- Document text:
+---+

Skip to main content

Nine seniors have been recognized for their academic achievement, leadership, and outstanding service with the University of Tennessee, Knoxville’s highest student honor—the Torchbearer award.

Each student learned of their selection through a surprise visit or call from Chancellor Beverly Davenport in recent weeks. They will receive a Torchbearer medal during the Chancellor’s Honors Banquet on Tuesday, April 17. The event is the university’s largest recognition event of the year.

The 2018 Torchbearers are:

  • Amany Alshibli, of Knoxville, a Haslam Scholar and Grand Challenge Scholar majoring in chemical and biomolecular engineering and aspiring to a medical career. She pursued research in cardiac regenerative medicine at the Scottish Centre for Regenerative Medicine. In addition to being a stellar student, she tutors students and assists with science programs at Pond Gap Elementary School. She also organized the Einstein Science Club at Annoor Academy.
  • Kimberly Bress, of Melbourne, Florida, a College Scholar majoring in neuroscience and mental A Haslam Scholar and the recipient of a prestigious Barry Goldwater Scholarship, she plans to pursue a medical degree and a doctorate in behavioral neuroscience. Her goal is to help develop more effective treatments for disorders such as depression, anxiety, and post-traumatic stress disorder.
  • Justin Crawford, a self-described Air Force brat whose family currently lives in both the US and Japan. A journalism and electronic media major, he is the founder and former producer and host of the Volunteer Channel’s VOLTalk, an ambassador for the College of Communication and Information, and active in the Diversity Student Leaders Society. He’s held professional internships at news and entertainment companies from Knoxville to Hollywood.

+---+

Pixel coordinate grounding material:
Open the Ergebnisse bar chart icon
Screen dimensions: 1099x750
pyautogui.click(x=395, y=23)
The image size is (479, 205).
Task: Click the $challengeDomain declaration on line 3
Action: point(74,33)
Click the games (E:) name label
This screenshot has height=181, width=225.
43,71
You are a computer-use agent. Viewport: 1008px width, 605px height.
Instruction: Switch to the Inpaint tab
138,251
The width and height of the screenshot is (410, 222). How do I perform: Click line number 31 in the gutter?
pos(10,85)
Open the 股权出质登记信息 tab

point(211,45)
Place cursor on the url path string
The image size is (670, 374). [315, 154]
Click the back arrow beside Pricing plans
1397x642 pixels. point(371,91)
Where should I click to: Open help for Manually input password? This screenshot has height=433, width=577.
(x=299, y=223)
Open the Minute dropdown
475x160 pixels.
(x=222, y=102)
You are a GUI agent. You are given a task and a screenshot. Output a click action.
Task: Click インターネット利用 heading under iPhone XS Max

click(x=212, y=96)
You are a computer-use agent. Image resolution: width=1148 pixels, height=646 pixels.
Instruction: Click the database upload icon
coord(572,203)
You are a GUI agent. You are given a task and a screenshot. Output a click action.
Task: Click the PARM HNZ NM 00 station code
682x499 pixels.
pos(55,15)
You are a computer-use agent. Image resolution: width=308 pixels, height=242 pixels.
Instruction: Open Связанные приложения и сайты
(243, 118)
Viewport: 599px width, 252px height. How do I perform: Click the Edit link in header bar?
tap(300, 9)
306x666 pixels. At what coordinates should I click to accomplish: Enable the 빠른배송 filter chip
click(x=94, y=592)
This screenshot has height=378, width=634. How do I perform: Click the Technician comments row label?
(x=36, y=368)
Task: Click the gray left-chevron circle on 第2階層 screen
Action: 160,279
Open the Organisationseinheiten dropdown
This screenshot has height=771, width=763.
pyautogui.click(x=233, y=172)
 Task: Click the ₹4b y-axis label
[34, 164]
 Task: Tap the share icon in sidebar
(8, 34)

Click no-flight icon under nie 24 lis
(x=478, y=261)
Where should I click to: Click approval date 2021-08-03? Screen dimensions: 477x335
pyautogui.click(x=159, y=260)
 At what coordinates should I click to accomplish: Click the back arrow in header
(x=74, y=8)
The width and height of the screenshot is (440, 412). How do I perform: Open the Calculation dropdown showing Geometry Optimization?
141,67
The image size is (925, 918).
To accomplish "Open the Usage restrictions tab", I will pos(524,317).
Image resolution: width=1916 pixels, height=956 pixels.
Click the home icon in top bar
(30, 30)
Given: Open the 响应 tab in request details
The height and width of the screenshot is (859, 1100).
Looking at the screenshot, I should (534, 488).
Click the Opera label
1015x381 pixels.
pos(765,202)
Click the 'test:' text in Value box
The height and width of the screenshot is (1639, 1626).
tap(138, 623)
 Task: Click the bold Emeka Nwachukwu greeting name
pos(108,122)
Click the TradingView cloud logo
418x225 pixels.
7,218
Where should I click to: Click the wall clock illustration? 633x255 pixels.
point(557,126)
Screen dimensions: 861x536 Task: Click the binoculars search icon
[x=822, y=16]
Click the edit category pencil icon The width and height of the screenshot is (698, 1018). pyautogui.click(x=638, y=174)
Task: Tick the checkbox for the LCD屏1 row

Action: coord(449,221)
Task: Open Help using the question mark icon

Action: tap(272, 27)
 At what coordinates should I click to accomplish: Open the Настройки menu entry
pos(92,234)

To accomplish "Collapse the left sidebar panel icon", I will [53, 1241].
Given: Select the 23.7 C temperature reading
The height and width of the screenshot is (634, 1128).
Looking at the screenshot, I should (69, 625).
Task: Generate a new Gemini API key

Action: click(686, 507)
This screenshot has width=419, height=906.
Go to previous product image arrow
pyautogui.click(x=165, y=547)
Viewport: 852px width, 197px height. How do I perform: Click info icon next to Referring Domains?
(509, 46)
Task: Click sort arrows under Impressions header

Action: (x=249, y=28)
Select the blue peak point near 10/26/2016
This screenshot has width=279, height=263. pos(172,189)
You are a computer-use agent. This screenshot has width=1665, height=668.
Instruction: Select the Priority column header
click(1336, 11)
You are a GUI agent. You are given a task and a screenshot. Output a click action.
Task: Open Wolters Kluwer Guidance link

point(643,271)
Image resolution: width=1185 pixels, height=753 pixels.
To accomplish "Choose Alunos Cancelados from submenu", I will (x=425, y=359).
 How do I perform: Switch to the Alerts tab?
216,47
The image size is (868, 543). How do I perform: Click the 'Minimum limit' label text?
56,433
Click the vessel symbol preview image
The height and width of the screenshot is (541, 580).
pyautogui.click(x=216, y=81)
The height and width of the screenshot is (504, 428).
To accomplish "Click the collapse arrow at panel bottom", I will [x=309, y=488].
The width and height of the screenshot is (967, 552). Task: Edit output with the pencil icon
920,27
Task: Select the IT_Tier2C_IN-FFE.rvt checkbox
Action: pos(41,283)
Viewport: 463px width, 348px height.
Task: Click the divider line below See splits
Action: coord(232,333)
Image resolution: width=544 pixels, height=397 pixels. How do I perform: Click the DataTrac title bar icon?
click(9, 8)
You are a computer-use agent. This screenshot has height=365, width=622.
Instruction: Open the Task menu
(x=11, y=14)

+---+

- What to do:
a: Answer these questions from the article on the 2018 Torchbearer award:
(i) On what date will the students receive their Torchbearer medals?
(ii) Where did Amany Alshibli pursue research in cardiac regenerative medicine?
(iii) Of what Volunteer Channel program is Justin Crawford the founder?
b: Decide whether each statement agrees with the article on the 2018 Torchbearer award, and quote the words that settle it:
(i) Chancellor Beverly Davenport informed each student of the selection through a surprise visit or call.
(ii) Kimberly Bress is from Knoxville.
(iii) Amany Alshibli organized the Einstein Science Club at Pond Gap Elementary School.
c: Extend the article on the 2018 Torchbearer award past its last sentence.
The material is not needed for any of this work.

- Results of the exercise:
a:
(i) Tuesday, April 17
(ii) At the Scottish Centre for Regenerative Medicine
(iii) VOLTalk

b:
(i) Yes: "Each student learned of their selection through a surprise visit or call from Chancellor Beverly Davenport in recent weeks."
(ii) No: "Kimberly Bress, of Melbourne, Florida"
(iii) No: "She also organized the Einstein Science Club at Annoor Academy."

c:
  • Feroza Freeland, of Memphis, a political science major with a Hispanic minor. She interns at the Legal Aid of East Tennessee, helping people who cannot afford legal representation. She has been the president of the College Democrats, an urban fellow in the City of Memphis Emergency Management Department, and a diversity educator in UT’s Office of Multicultural Student Life. She is also a Truman Scholar finalist, a Chancellor’s Honors Program Scholar, and a Baker Scholar.
  • Morgan Hartgrove, of Maryville, a College Scholar majoring in health policy and public health. She has served as the Student Government Association’s student body president and spearheaded the campus smoking ban that will go into effect in the fall. She’s held an internship with US Congressman Phil Roe and worked with a faculty mentor and East Tennessee Children’s Hospital on research that could help determine optimal withdrawal treatments for babies born to mothers addicted to opioids.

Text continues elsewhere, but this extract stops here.